_RECORDS SUPPLIED_
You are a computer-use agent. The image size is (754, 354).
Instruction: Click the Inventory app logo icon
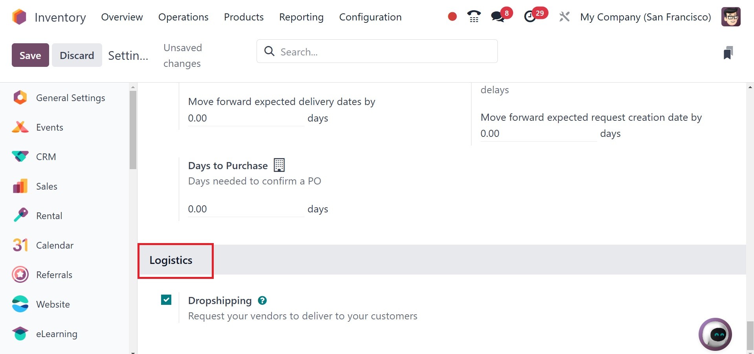point(19,17)
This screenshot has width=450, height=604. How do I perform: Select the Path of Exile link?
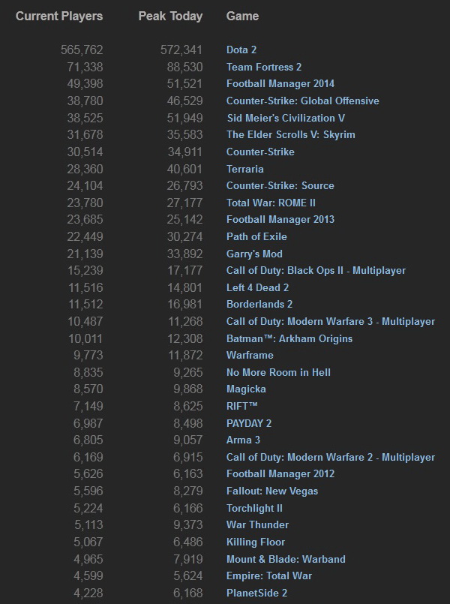(x=257, y=236)

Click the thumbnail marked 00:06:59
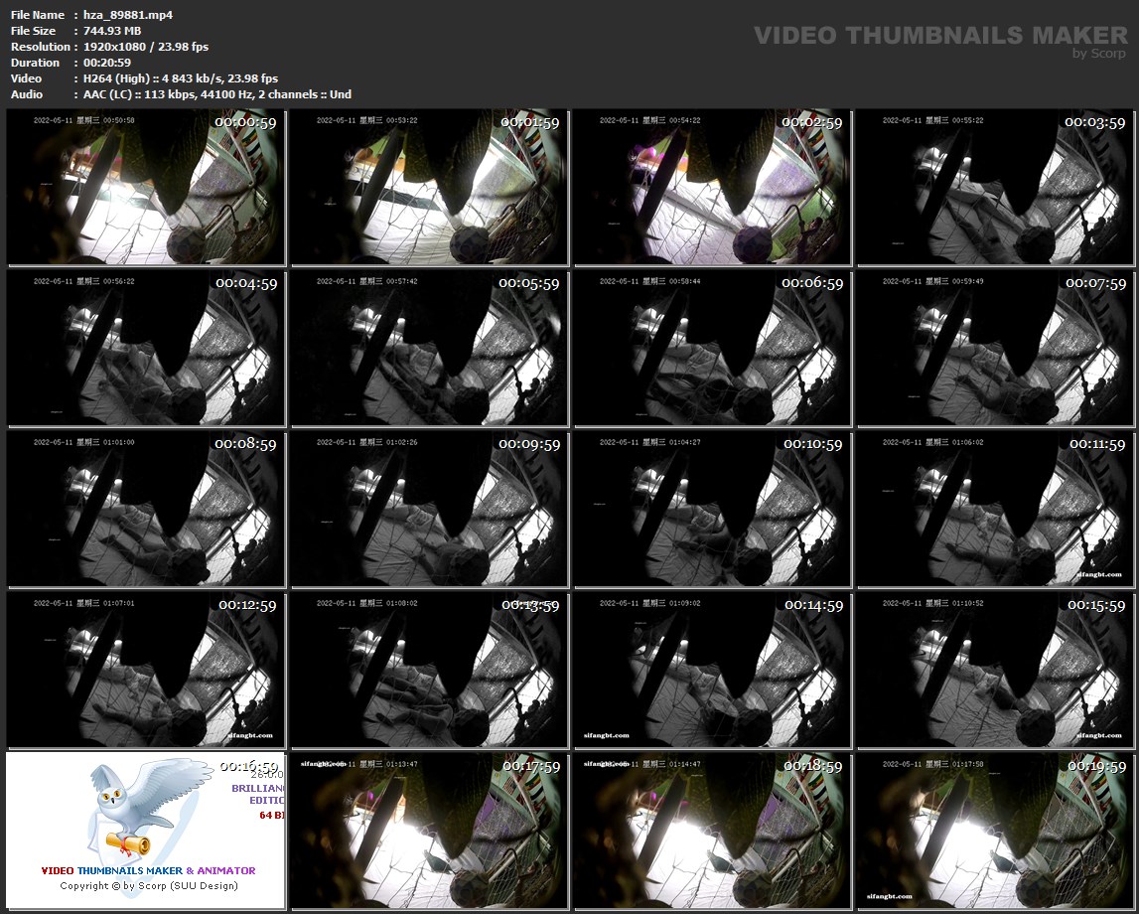[712, 349]
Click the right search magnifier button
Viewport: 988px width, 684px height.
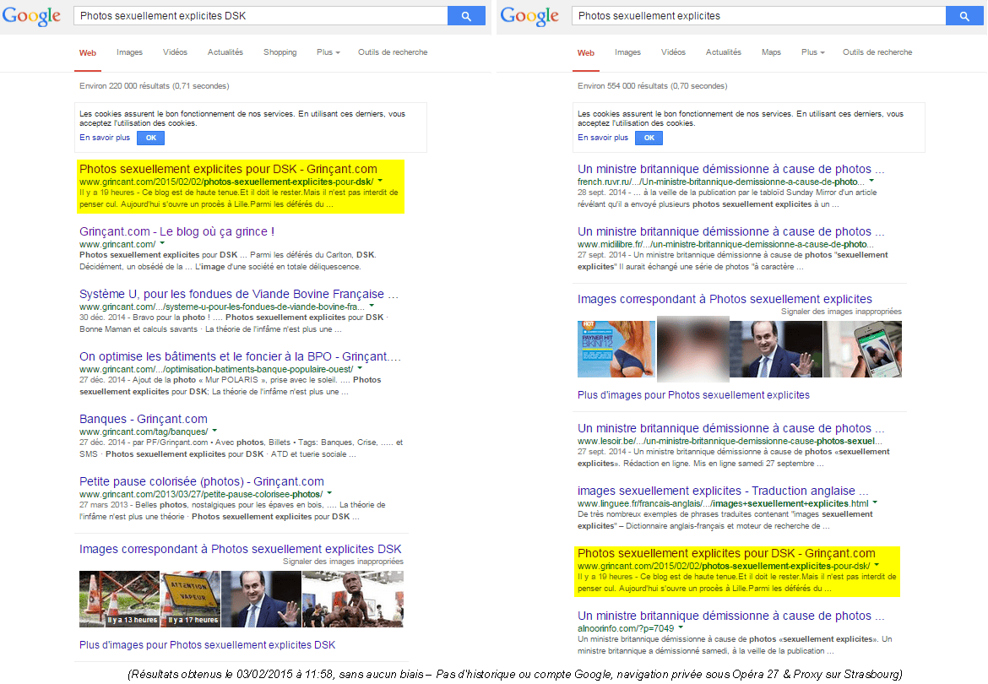964,16
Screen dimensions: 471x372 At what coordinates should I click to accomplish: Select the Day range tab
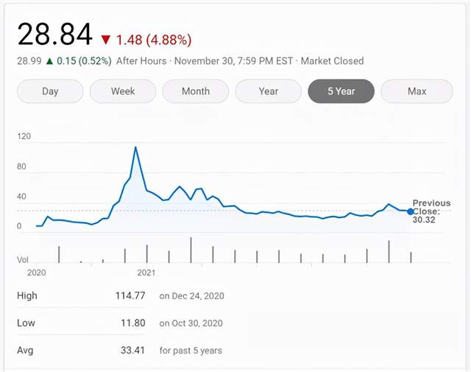(x=50, y=91)
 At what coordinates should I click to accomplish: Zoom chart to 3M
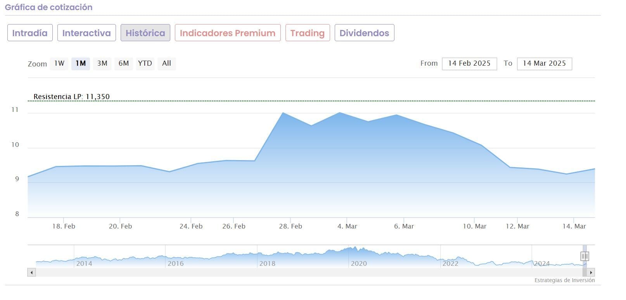coord(102,63)
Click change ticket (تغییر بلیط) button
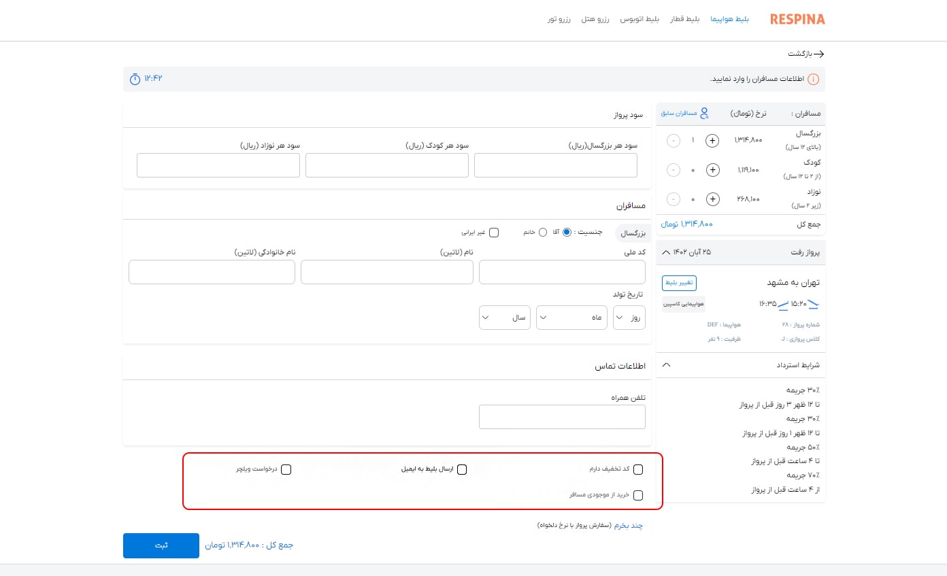947x576 pixels. pos(679,282)
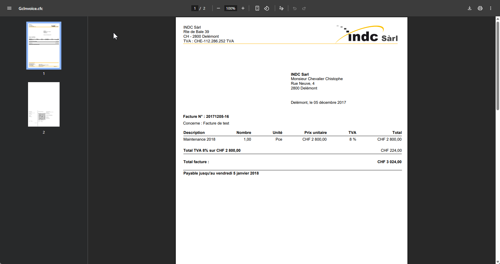
Task: Open page 2 thumbnail with QR code
Action: (x=44, y=104)
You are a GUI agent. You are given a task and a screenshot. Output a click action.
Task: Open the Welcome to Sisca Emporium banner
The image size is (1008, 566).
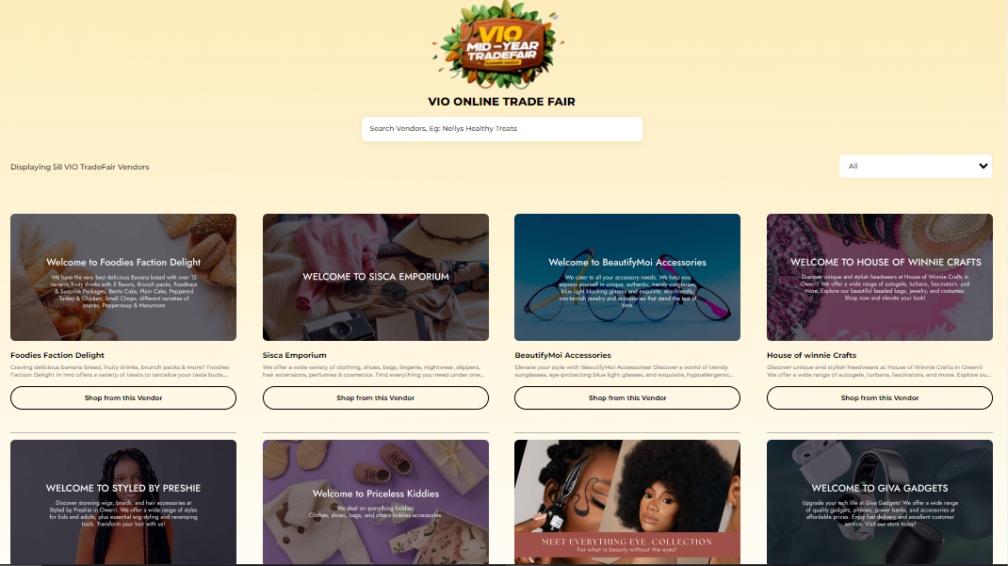click(x=376, y=277)
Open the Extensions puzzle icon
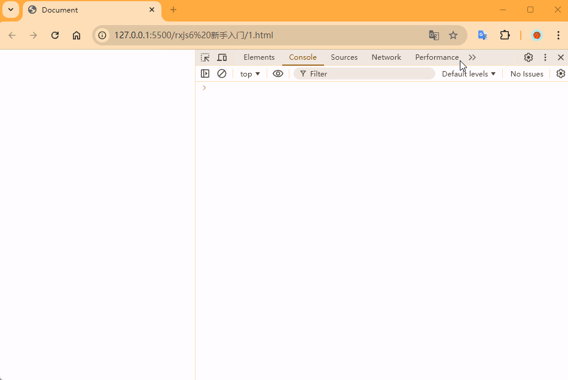Viewport: 568px width, 380px height. point(505,35)
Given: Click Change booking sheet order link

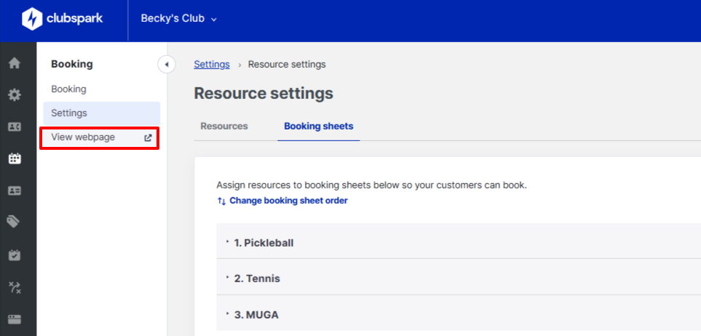Looking at the screenshot, I should click(288, 201).
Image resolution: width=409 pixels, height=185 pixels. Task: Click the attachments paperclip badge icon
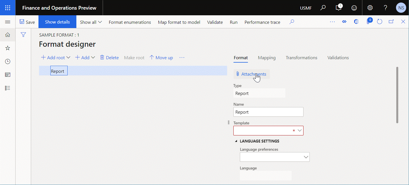click(x=368, y=21)
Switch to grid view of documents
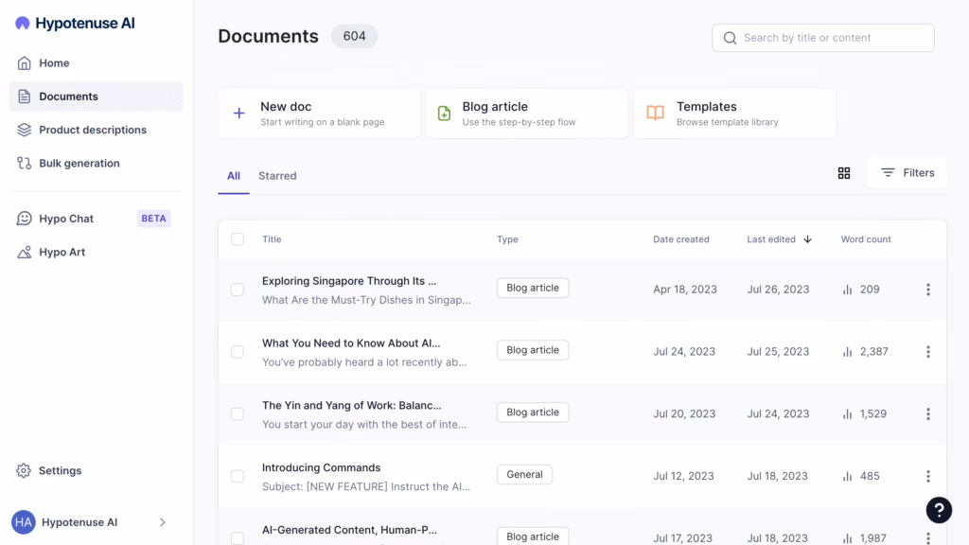The width and height of the screenshot is (969, 545). [844, 173]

_PROBLEM TO SOLVE_
Your answer should consist solely of the lines from the one holding "Task: Open the" through the end of the listing, reproduced exactly and without pictures.

_TASK OUTPUT_
Task: Open the Welcome to Sisca Emporium banner
The image size is (1008, 566).
click(x=376, y=277)
Open the Extensions puzzle icon
Viewport: 568px width, 380px height. point(505,35)
Given: Click Change booking sheet order link

Looking at the screenshot, I should click(288, 201).
Image resolution: width=409 pixels, height=185 pixels. Task: Click the attachments paperclip badge icon
click(x=368, y=21)
Switch to grid view of documents
The width and height of the screenshot is (969, 545). [844, 173]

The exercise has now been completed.